When designing your OU and account structure, start with security and infrastructure in mind. We recommend creating a set of foundational OUs for these specific functions, split into Infrastructure and Security OUs. These OU and account recommendations capture a subset of our broader, more comprehensive guidelines for AWS Organizations and multi-account structure design. For a full set of recommendations, see Organizing Your AWS Environment Using Multiple Accounts in the AWS documentation and the blog post Best Practices for Organizational Units with AWS Organizations

The AWS SRA utilizes the following accounts to achieve effective security operations on AWS. These dedicated accounts help ensure separation of duties, support different governance and access policies for different sensitives of applications and data, and help mitigate the impact of a security event. In the discussions that follow, we are focused on production (prod) accounts and their associated workloads. Software development lifecycle (SDLC) accounts (often called dev and test accounts) are intended for staging deliverables and can operate under a different security policy set from that of production accounts.

 

Account

OU

Security role

Management

 

Central governance and management of all AWS Regions and accounts. The AWS account that hosts the root of the AWS organization.

Security Tooling

Security

Dedicated AWS accounts for operating broadly applicable security services (such as Amazon GuardDuty, AWS Security Hub, AWS Audit Manager, Amazon Detective, Amazon Inspector, and AWS Config), monitoring AWS accounts, and automating security alerting and response. (In AWS Control Tower, the default name for the account under the Security OU is Audit account.)

Log Archive

Security

Dedicated AWS accounts for ingesting and archiving all logging and backups for all AWS Regions and AWS accounts. This should be designed as immutable storage.

Network

Infrastructure

The gateway between your application and the broader internet. The Network account isolates the broader networking services, configuration, and operation from the individual application workloads, security, and other infrastructure.

Shared Services

Infrastructure

This account supports the services that multiple applications and teams use to deliver their outcomes. Examples include Identity Center directory services (Active Directory), messaging services, and metadata services.

Application

Workloads

AWS accounts that host the AWS organization's applications and perform the workloads. (These are sometimes called Workload accounts.) Application accounts should be created to isolate software services instead of being mapped to your teams. This makes the deployed application more resilient to organizational change.

________________

GIVEN PROBLEM: Translate this sentence from the text on AWS account structure into Spanish: "The AWS SRA utilizes the following accounts to achieve effective security operations on AWS." The material is separate from the text on AWS account structure.

________________

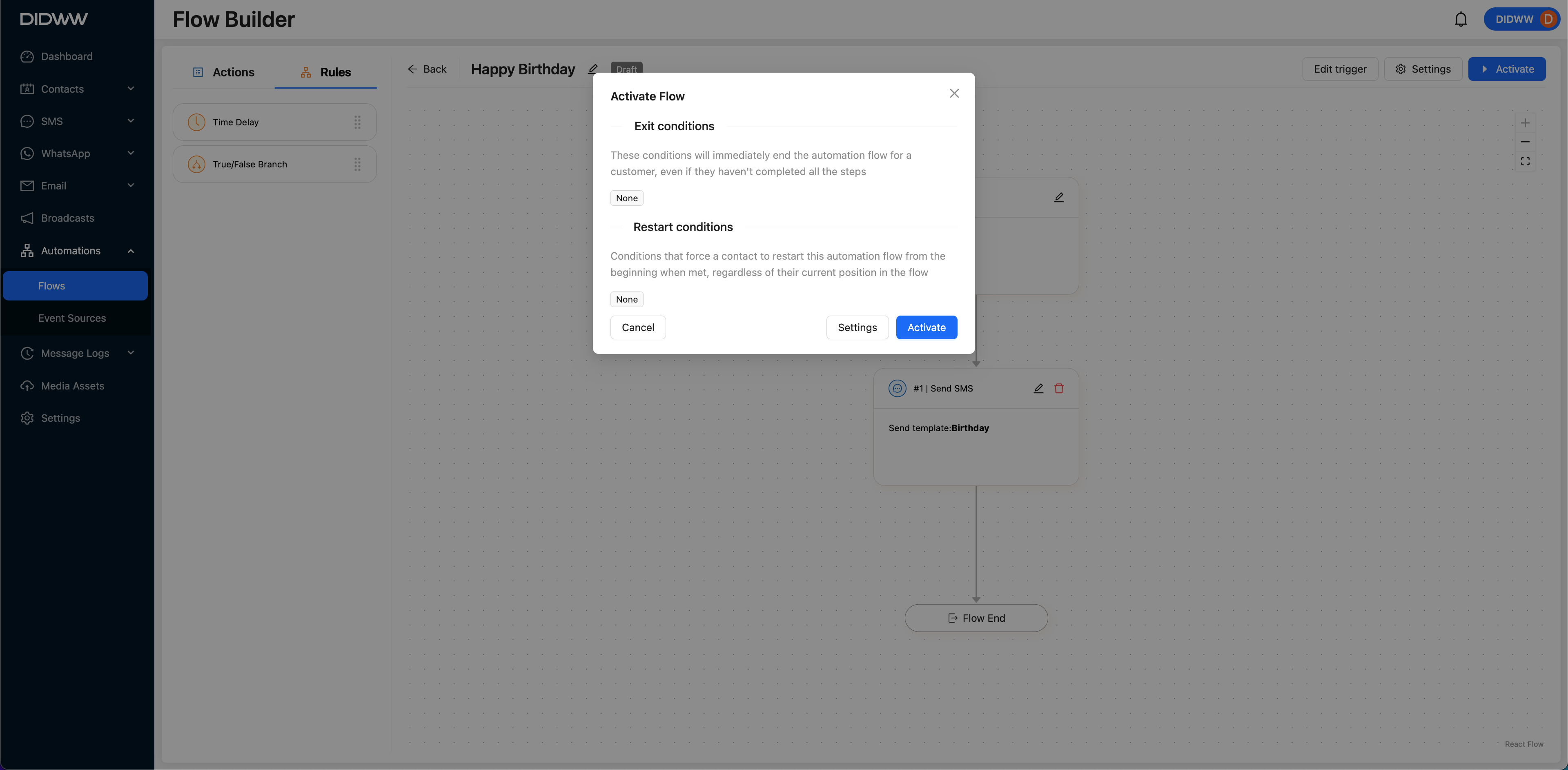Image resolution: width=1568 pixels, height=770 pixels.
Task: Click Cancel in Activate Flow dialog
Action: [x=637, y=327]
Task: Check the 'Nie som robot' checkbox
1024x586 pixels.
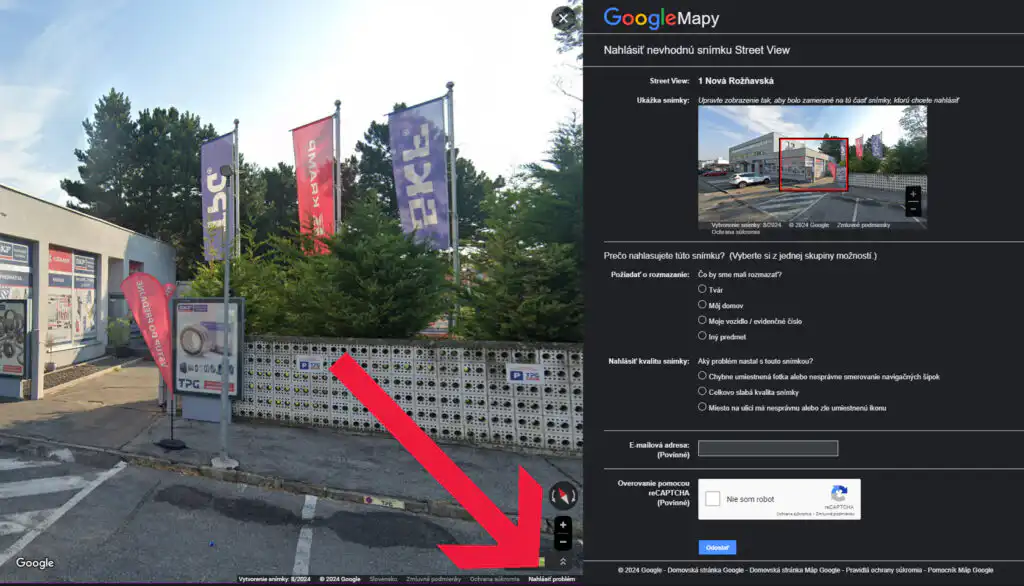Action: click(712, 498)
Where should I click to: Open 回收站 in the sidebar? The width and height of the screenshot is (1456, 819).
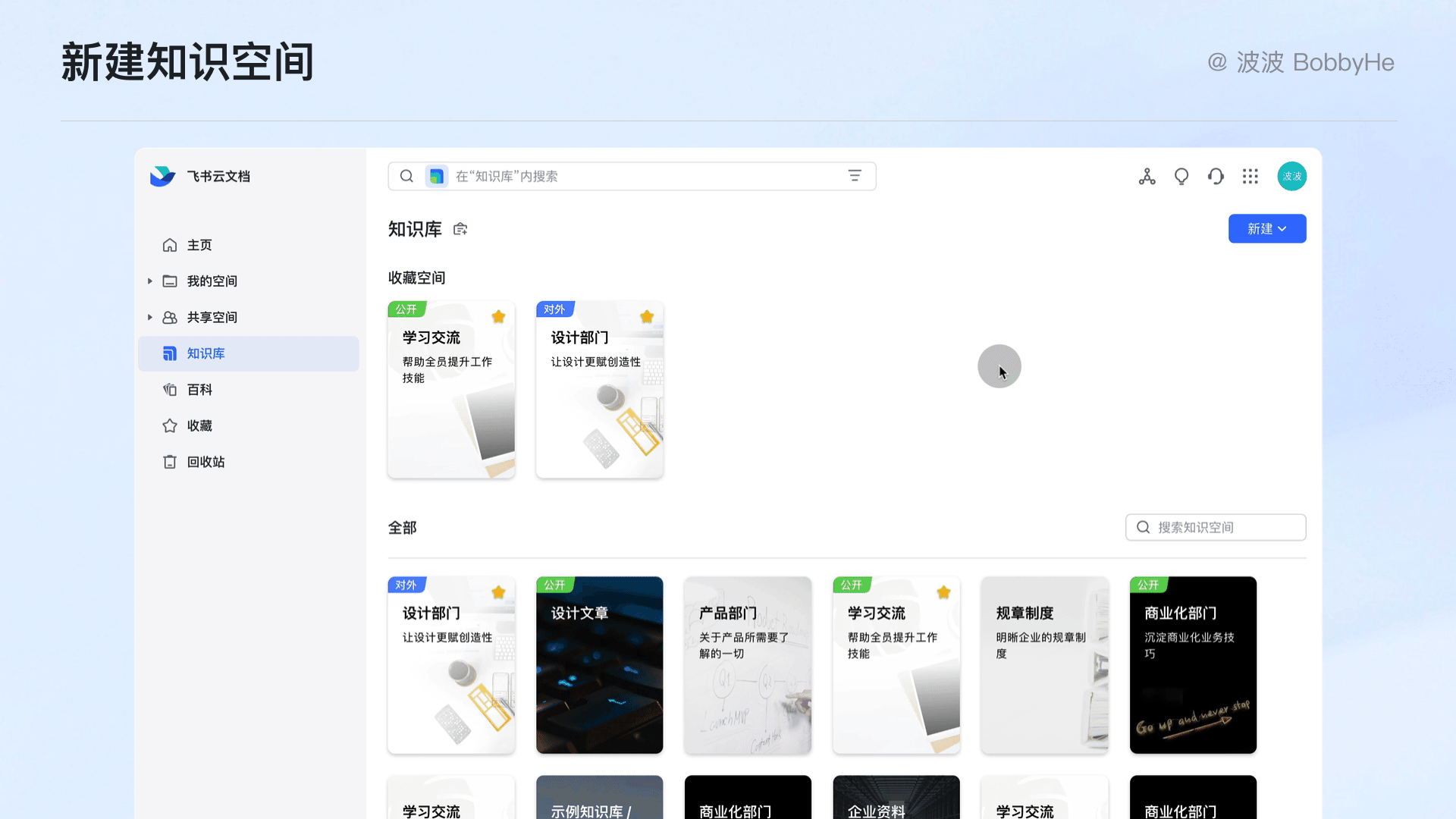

________________

FULL OUTPUT: La AWS SRA utiliza las siguientes cuentas para lograr operaciones de seguridad eficaces en AWS.